3. The Alternative: Declarative Partitioning
For systems with extremely high tenant counts (hundreds of thousands to millions) or very high write throughput per tenant, the partial index pattern can reach its limits. The ultimate solution for this scale is declarative partitioning, typically using LIST partitioning on tenant_id.
-- Conceptual example
CREATE TABLE orders_partitioned (
-- columns...
tenant_id UUID NOT NULL
) PARTITION BY LIST (tenant_id);
CREATE TABLE orders_tenant_a1b2c3d4 PARTITION OF orders_partitioned
FOR VALUES IN ('a1b2c3d4-e5f6-4a7b-8c9d-0e1f2a3b4c5d');
-- Each partition gets its own local indexes
CREATE INDEX idx_orders_tenant_a1b2c3d4_date ON orders_tenant_a1b2c3d4 (order_date DESC);
* Pros: This is the most scalable solution. Each partition is effectively a separate table with its own local indexes. The planner can completely ignore all other partitions (partition pruning), which is even more efficient than ignoring partial indexes. It also physically isolates tenant data, which can simplify vacuuming and maintenance.
* Cons: It introduces significant operational complexity. You need a robust process for creating new partitions when tenants are onboarded. Foreign keys become more complex to manage. Queries that need to span across all tenants (e.g., for administrative analytics) become more difficult.
Conclusion on Partitioning: Partial indexes are a powerful, less complex stepping stone. They provide most of the performance benefits of partitioning for read-heavy workloads without the full operational overhead. For many SaaS applications, the partial index pattern is the optimal balance of performance and complexity.
4. Backfilling Indexes for Existing Tenants
If you're implementing this pattern on an existing system, you'll need a one-time script to create indexes for all existing tenants.
# A one-off backfill script
def backfill_all_tenants():
with psycopg2.connect(DB_CONN_STRING) as conn:
with conn.cursor() as cur:
cur.execute("SELECT id FROM tenants;")
tenant_ids = [row[0] for row in cur.fetchall()]

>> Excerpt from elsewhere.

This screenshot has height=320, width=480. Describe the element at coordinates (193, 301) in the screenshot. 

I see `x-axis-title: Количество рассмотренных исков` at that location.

# Use a thread pool to parallelize the work
from concurrent.futures import ThreadPoolExecutor
with ThreadPoolExecutor(max_workers=8) as executor:
executor.map(create_partial_indexes_for_tenant, tenant_ids)
Running this with a thread pool can significantly speed up the backfill process, but be mindful of the load it places on your database server.
Final Thoughts: A Strategic Trade-off
Adopting a per-tenant partial index strategy is a conscious architectural decision. It trades increased management complexity (automating index creation/deletion) for a massive, scalable improvement in query performance for RLS-protected, multi-tenant systems.
This is not a solution for every application. If your tenant count is low, or your tables are small, a standard composite index on (tenant_id, ...) is perfectly adequate. But if you are on a high-growth trajectory and your orders table is heading towards billions of rows, this pattern can be the difference between a responsive application and one that grinds to a halt under its own weight.
By leveraging asynchronous workers and CONCURRENTLY operations, you can implement this advanced strategy safely in a production environment, ensuring your application's data layer remains fast and efficient as you scale.